WHAT IS NEEDED: All that should be output is the block of lines below from the line with "Click the Report name column header text" to the line with "Open Solution Explorer", both included, exactly as written.

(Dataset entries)
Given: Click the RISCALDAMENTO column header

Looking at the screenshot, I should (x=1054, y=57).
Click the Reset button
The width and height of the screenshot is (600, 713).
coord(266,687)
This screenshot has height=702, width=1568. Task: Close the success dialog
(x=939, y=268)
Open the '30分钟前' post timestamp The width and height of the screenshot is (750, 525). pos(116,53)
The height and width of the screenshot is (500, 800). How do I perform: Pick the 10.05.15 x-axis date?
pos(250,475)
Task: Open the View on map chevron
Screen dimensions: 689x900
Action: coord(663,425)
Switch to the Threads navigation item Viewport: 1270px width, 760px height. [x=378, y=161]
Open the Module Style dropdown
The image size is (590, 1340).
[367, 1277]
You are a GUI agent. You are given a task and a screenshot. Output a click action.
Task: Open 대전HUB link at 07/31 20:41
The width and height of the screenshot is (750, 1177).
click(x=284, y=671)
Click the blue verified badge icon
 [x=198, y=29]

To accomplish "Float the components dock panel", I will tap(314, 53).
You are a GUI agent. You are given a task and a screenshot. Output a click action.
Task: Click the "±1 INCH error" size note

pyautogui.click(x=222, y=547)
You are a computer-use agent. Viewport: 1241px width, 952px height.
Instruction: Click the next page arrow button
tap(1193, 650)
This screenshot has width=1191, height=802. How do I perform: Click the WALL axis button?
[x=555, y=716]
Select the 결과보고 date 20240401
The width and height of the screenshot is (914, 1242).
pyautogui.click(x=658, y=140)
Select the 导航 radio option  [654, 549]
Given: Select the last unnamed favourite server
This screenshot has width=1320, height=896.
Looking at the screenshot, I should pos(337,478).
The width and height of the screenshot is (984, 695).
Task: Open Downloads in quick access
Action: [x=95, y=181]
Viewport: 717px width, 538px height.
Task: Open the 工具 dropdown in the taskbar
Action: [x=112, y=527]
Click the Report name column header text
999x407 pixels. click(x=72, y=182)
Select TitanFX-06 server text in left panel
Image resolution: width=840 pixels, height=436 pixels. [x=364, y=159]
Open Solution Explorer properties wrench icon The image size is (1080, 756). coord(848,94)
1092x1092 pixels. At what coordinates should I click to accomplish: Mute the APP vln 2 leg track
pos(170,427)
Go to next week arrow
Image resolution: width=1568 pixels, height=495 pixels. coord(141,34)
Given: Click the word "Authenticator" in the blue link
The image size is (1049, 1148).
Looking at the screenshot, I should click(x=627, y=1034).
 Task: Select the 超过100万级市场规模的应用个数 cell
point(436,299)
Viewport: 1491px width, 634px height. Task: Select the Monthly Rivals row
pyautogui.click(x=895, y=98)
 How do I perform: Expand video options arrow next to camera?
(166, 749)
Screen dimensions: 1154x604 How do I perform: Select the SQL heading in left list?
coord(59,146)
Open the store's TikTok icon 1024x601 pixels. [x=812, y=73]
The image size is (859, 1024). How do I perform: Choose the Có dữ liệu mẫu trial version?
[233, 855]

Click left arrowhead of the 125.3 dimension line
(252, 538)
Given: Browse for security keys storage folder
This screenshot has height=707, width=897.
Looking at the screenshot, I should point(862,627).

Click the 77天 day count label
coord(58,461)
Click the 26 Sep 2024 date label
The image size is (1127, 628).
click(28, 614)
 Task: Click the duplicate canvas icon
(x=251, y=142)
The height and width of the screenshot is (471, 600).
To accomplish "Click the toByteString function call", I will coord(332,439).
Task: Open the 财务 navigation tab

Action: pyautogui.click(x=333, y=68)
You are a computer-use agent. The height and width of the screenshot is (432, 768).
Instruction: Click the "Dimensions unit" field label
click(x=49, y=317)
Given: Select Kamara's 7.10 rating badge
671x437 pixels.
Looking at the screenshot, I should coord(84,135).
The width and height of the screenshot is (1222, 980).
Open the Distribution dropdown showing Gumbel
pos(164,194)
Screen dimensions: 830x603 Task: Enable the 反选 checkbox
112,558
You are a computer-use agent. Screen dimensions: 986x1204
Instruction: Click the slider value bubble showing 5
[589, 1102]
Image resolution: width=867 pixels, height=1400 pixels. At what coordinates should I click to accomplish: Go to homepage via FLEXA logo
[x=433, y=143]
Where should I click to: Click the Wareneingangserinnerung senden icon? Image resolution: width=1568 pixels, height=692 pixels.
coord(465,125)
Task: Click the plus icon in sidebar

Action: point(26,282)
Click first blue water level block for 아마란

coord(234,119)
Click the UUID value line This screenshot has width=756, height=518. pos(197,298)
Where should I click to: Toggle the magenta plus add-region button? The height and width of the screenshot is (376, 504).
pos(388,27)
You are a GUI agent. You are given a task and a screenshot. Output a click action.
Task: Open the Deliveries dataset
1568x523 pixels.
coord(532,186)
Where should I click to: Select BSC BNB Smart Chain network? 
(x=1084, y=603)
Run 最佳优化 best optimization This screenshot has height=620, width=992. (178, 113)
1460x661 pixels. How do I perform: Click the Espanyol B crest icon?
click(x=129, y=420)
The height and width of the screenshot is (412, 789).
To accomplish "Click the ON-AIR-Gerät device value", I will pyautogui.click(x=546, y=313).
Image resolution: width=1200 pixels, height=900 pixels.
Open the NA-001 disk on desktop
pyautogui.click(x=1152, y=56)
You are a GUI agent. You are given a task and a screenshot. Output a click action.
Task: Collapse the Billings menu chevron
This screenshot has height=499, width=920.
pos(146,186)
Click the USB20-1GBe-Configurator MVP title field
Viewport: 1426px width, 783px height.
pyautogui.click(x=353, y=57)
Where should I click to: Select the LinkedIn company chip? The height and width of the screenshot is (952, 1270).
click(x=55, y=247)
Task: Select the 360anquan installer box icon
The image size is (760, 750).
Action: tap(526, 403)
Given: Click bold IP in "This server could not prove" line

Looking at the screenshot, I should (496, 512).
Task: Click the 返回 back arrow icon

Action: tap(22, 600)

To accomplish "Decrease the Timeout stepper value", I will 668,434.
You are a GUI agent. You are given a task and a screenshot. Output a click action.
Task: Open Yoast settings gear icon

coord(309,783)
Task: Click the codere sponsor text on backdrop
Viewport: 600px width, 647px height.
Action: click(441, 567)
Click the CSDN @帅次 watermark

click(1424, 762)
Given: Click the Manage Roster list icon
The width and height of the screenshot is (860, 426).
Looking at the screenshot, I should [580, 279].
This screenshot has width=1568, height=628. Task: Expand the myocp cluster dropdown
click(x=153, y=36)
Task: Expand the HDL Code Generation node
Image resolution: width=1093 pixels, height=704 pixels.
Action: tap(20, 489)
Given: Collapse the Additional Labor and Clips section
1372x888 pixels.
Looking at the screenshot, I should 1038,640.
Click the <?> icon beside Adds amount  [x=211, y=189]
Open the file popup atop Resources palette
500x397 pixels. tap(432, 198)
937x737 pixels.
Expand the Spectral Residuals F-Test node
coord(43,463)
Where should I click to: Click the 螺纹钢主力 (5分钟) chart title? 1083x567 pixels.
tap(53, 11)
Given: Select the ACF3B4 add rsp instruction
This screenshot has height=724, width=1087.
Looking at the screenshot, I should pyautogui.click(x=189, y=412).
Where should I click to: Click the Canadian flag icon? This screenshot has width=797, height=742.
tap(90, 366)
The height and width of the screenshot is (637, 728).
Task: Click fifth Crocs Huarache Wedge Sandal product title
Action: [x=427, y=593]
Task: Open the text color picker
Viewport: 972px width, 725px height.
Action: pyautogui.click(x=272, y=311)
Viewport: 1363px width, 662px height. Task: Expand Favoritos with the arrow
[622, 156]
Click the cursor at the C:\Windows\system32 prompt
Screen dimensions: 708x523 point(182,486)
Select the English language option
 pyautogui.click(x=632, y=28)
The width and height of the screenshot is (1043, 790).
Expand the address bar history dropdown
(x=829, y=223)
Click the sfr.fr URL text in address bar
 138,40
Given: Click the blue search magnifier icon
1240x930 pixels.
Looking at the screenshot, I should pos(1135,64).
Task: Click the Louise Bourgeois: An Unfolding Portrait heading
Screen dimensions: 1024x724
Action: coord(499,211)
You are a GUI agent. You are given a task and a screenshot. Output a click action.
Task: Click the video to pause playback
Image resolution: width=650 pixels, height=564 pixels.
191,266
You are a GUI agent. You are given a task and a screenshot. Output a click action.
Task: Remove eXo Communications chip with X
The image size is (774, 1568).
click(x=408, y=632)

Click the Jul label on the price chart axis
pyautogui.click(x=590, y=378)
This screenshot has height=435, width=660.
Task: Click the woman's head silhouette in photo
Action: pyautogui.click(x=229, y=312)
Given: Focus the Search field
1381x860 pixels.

FINISHED EXERCISE:
Click the Report name column header text
999x407 pixels. click(x=72, y=182)
Select TitanFX-06 server text in left panel
Image resolution: width=840 pixels, height=436 pixels. [x=364, y=159]
Open Solution Explorer properties wrench icon The image size is (1080, 756). coord(848,94)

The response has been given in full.